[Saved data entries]
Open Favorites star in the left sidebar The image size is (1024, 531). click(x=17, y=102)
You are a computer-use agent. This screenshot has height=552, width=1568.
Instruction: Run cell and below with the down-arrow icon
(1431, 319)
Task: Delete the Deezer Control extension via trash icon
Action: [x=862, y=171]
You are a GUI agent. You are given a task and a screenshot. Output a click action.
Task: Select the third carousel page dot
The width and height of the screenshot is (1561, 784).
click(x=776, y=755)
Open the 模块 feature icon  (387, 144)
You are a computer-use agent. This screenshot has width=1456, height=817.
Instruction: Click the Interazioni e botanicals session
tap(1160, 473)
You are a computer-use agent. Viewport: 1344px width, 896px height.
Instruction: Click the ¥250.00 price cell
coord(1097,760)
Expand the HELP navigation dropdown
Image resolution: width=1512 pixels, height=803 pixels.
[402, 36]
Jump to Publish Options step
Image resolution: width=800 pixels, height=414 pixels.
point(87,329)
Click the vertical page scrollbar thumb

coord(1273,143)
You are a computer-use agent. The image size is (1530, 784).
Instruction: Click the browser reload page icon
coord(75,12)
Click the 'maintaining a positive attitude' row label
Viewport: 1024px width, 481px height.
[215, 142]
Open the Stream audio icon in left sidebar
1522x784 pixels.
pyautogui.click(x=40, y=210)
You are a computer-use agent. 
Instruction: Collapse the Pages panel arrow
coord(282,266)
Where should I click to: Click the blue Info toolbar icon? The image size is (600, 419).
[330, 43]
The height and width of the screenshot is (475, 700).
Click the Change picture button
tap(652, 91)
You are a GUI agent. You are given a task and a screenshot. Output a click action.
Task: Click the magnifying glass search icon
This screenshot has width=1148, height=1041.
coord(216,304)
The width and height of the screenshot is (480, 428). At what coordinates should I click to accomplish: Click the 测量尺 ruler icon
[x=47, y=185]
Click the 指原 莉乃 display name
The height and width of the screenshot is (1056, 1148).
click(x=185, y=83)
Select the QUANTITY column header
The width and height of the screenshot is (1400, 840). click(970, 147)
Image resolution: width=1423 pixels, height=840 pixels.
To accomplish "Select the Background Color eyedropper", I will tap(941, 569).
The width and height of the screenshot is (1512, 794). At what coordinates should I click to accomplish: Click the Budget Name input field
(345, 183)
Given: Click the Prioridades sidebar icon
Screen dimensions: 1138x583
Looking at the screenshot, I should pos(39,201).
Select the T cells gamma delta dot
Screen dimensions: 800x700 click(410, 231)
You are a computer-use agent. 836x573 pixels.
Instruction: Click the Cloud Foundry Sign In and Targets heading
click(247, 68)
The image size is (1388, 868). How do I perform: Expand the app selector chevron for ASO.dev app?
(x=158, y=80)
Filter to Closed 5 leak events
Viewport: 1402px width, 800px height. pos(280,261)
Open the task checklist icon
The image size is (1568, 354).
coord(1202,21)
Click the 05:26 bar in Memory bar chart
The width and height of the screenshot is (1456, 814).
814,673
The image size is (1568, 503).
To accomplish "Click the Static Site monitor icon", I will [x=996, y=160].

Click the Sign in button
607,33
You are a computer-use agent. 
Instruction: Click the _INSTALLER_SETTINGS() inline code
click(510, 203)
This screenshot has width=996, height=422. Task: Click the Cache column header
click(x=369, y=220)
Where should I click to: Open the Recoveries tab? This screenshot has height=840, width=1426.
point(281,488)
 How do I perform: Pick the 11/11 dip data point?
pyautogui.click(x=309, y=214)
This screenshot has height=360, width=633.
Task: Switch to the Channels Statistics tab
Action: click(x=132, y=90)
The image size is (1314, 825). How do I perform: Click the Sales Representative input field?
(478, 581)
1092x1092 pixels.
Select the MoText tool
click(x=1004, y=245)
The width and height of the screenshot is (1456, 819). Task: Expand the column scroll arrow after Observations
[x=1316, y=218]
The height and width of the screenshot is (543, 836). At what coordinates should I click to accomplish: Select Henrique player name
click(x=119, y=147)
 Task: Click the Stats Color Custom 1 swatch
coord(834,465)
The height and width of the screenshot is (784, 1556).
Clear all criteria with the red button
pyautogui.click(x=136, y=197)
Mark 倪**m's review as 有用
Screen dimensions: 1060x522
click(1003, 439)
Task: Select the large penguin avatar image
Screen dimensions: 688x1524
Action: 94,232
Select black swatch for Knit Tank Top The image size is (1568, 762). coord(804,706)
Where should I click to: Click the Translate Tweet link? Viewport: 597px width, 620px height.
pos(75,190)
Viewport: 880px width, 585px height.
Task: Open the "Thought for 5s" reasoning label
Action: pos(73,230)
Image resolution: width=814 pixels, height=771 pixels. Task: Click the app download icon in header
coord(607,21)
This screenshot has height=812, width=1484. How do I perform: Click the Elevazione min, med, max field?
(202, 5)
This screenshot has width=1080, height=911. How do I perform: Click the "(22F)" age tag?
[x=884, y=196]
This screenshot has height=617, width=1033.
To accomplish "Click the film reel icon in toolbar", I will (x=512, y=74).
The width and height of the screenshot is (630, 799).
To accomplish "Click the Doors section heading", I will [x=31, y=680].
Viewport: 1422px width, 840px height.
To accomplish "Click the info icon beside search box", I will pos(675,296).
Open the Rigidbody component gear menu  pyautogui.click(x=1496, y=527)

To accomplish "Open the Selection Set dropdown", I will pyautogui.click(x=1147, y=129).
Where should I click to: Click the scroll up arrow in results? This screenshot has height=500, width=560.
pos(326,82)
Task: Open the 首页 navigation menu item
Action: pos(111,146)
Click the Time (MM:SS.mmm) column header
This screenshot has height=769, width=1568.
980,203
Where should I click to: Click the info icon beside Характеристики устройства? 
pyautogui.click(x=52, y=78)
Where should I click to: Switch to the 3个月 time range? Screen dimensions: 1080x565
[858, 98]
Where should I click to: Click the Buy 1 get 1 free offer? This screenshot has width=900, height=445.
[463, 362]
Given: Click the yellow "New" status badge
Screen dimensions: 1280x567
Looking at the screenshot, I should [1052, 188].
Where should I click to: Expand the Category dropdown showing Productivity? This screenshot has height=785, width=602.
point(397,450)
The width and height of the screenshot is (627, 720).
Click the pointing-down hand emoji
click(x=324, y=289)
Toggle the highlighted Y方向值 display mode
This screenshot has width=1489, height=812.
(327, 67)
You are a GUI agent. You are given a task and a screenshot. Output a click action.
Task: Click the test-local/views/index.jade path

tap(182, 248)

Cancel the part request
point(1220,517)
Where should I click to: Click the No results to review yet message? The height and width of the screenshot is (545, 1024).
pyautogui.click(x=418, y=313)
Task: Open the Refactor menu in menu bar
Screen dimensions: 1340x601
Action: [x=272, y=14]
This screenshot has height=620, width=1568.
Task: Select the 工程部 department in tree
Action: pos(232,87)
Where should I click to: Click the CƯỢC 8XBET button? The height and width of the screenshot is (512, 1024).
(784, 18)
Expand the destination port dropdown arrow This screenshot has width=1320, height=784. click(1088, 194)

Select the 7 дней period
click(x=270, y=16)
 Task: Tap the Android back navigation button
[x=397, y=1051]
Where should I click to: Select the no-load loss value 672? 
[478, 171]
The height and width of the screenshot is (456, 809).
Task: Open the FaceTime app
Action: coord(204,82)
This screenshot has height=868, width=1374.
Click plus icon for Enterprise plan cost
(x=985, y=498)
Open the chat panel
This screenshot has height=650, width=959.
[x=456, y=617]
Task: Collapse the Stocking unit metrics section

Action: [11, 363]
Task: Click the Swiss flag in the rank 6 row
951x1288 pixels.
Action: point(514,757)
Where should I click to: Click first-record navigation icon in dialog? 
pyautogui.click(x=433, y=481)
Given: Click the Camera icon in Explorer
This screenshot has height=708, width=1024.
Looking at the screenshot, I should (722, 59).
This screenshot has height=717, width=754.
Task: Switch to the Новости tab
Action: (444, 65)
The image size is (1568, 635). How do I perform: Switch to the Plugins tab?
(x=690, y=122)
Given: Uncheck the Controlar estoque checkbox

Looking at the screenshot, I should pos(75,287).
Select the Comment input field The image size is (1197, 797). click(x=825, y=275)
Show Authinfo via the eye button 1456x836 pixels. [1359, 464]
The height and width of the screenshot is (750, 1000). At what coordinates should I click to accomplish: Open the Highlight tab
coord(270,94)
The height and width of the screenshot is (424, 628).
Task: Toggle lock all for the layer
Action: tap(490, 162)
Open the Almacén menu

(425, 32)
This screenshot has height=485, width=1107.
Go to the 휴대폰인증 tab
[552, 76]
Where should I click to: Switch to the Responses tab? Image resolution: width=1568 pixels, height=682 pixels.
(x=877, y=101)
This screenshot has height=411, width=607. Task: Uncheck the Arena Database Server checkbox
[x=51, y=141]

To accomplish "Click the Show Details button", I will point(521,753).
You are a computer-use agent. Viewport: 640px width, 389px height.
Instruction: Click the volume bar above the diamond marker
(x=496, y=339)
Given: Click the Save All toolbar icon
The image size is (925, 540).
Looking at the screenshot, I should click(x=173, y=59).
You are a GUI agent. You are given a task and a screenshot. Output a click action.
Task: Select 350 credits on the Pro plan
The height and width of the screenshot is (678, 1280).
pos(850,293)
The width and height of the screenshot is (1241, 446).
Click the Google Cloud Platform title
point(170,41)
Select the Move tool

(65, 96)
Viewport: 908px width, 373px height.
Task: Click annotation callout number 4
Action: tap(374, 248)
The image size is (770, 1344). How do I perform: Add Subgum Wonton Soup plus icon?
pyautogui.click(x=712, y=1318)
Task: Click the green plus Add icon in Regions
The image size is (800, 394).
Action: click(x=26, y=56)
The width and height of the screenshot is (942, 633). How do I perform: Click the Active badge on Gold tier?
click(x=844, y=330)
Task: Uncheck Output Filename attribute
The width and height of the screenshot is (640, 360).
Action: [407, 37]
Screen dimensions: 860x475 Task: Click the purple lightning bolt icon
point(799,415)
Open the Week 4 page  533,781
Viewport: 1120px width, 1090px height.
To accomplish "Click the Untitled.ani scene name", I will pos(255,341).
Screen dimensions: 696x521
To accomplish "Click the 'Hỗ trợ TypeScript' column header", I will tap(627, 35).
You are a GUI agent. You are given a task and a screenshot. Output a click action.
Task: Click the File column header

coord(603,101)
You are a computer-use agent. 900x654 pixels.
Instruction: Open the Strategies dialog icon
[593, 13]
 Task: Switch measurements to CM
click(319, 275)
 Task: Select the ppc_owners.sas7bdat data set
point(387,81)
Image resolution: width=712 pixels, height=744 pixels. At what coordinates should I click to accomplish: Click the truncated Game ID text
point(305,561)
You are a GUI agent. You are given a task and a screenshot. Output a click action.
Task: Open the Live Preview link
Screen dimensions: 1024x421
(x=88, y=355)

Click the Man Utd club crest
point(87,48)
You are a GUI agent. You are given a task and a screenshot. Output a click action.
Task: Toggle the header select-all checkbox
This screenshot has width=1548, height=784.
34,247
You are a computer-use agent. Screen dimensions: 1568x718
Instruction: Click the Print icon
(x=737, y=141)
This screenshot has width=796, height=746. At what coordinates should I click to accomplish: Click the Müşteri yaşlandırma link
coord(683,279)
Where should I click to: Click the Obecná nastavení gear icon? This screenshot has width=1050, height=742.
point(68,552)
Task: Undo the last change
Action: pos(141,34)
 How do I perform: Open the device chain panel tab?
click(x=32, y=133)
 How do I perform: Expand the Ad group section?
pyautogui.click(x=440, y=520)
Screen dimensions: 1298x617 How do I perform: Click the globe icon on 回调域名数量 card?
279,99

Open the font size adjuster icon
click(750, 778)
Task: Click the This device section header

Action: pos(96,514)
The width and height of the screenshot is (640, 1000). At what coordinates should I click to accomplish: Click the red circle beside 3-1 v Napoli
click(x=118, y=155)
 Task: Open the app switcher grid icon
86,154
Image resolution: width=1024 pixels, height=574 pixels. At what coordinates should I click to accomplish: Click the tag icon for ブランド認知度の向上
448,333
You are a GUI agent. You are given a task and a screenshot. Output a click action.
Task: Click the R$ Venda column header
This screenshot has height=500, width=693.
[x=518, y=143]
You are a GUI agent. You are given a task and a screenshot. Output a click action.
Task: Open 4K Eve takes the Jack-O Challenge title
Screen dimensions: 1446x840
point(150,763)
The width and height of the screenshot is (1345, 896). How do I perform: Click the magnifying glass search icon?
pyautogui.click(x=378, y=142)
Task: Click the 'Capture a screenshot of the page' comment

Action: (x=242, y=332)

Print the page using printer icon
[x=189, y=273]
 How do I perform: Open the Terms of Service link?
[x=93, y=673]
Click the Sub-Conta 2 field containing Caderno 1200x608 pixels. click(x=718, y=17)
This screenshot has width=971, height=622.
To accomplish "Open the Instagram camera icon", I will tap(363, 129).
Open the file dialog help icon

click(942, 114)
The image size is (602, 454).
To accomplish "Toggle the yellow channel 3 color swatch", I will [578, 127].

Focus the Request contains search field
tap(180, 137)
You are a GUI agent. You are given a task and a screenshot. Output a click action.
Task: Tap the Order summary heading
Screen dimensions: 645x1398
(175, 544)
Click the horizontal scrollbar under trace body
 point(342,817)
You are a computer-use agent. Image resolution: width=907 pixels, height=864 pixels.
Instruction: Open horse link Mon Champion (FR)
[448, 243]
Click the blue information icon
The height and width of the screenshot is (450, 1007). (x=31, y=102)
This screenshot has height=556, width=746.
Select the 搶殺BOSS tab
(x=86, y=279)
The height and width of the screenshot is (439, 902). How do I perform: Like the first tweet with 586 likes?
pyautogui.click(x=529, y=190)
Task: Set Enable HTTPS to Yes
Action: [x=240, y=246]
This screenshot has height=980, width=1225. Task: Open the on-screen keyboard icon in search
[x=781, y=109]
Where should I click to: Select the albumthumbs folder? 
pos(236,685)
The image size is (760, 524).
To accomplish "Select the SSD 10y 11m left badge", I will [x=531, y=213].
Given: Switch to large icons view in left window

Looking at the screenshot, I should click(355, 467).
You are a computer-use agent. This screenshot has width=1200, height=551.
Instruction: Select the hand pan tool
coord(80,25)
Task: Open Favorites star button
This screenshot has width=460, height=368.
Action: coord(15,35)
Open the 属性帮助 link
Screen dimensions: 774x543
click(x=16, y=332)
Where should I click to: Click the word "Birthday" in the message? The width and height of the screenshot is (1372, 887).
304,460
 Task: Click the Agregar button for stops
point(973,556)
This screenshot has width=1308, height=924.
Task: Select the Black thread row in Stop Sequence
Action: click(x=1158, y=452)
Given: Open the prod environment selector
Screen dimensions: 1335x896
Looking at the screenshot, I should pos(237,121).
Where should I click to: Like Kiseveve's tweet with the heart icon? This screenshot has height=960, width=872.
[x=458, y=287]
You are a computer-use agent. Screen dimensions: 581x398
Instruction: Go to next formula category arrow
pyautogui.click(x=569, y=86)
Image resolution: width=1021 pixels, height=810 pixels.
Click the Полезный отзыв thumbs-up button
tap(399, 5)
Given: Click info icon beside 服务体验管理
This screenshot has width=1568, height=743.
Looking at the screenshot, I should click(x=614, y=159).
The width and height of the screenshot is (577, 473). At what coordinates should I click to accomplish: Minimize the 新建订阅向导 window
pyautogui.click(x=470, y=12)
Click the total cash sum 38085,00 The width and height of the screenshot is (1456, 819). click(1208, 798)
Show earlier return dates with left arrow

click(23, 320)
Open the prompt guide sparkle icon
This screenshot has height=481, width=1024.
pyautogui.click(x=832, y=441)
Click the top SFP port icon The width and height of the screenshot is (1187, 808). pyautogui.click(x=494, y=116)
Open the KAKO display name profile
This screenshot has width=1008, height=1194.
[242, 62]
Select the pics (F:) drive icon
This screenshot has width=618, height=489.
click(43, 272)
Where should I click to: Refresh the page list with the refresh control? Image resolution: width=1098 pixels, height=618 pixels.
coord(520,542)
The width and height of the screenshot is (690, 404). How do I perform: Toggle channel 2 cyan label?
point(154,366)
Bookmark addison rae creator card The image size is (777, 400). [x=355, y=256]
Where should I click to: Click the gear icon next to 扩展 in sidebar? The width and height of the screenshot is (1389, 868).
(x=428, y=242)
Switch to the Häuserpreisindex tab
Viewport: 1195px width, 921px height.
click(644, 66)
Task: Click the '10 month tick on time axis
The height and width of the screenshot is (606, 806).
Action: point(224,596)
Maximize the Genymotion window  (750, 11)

» ACTIVITY: Look above for the line holding "Instruction: Run cell" and the line holding "Expand the HELP navigation dropdown". Retype both, and every line between them, word for word and nothing else.

» FINISHED EXERCISE:
Instruction: Run cell and below with the down-arrow icon
(1431, 319)
Task: Delete the Deezer Control extension via trash icon
Action: [x=862, y=171]
You are a GUI agent. You are given a task and a screenshot. Output a click action.
Task: Select the third carousel page dot
The width and height of the screenshot is (1561, 784).
click(x=776, y=755)
Open the 模块 feature icon  (387, 144)
You are a computer-use agent. This screenshot has width=1456, height=817.
Instruction: Click the Interazioni e botanicals session
tap(1160, 473)
You are a computer-use agent. Viewport: 1344px width, 896px height.
Instruction: Click the ¥250.00 price cell
coord(1097,760)
Expand the HELP navigation dropdown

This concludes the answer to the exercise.